---- Listed records

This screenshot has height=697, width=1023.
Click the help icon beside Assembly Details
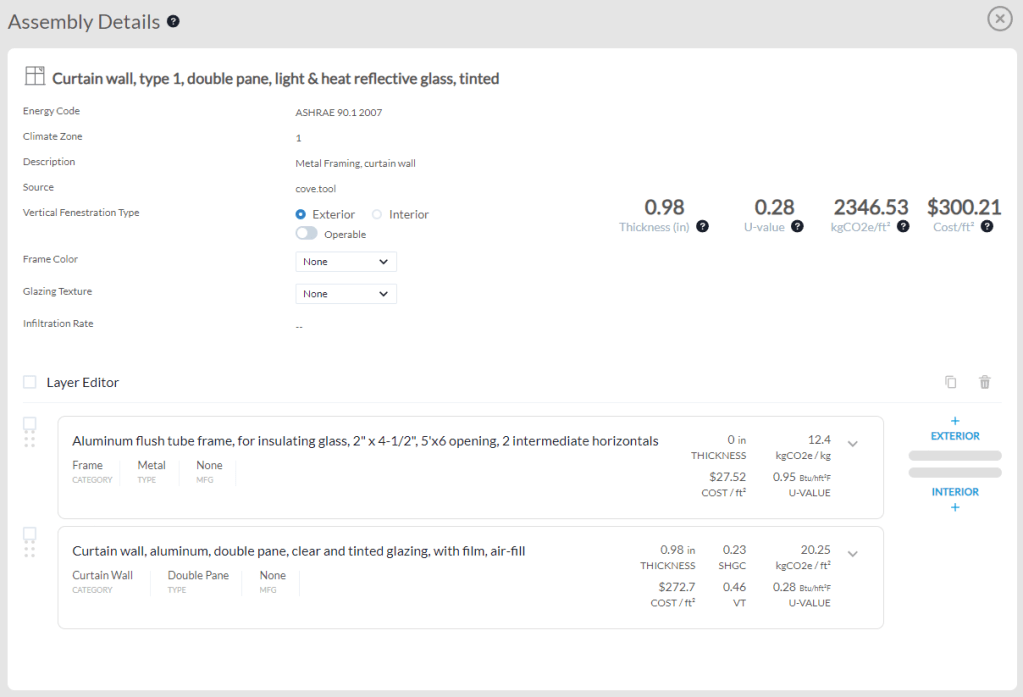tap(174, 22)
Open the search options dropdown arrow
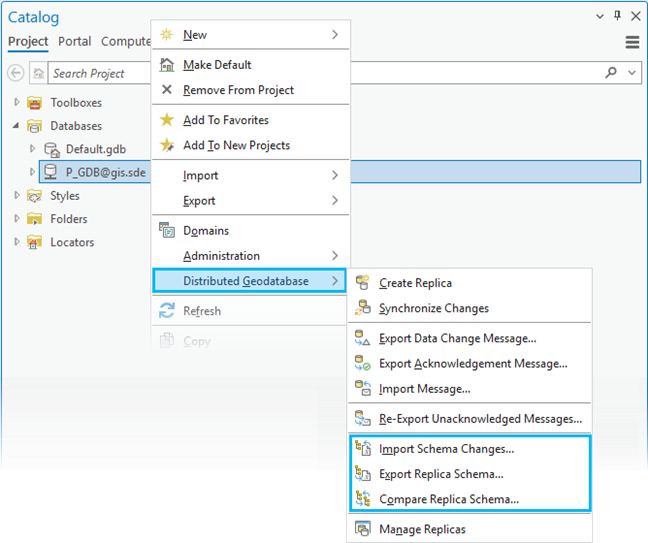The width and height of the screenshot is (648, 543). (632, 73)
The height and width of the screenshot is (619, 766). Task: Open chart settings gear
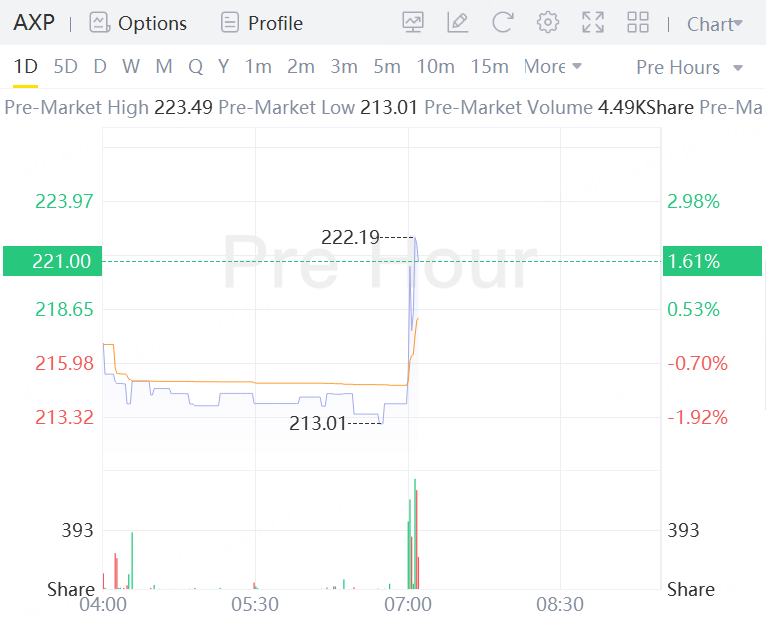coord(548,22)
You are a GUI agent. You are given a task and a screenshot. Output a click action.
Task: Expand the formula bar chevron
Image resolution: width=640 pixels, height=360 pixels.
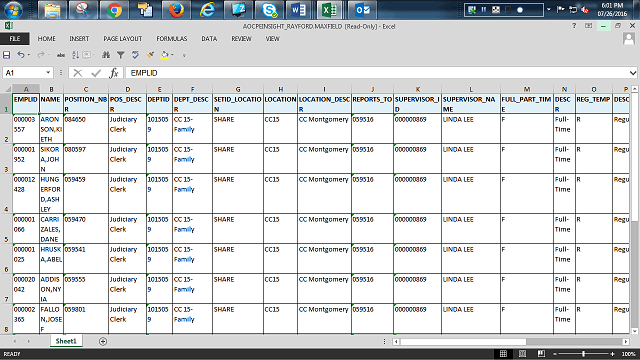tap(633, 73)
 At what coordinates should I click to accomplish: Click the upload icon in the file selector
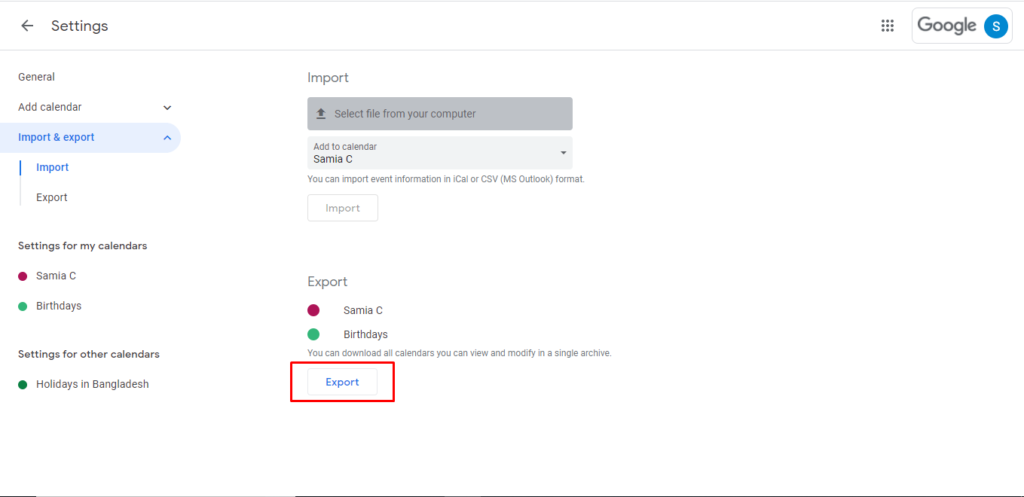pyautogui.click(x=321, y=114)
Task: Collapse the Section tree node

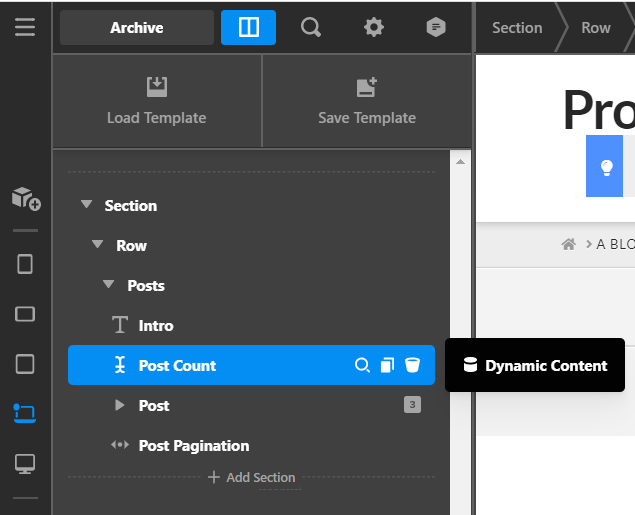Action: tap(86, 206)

--------

● **Task description**
Write out, word for word, the lines running from the one containing "Image resolution: width=640" to the end of the data above; the pictures are to be left out.

● **Result for this exercise**
Image resolution: width=640 pixels, height=360 pixels.
tap(633, 73)
 At what coordinates should I click to accomplish: Click the upload icon in the file selector
pyautogui.click(x=321, y=114)
Task: Collapse the Section tree node

Action: tap(86, 206)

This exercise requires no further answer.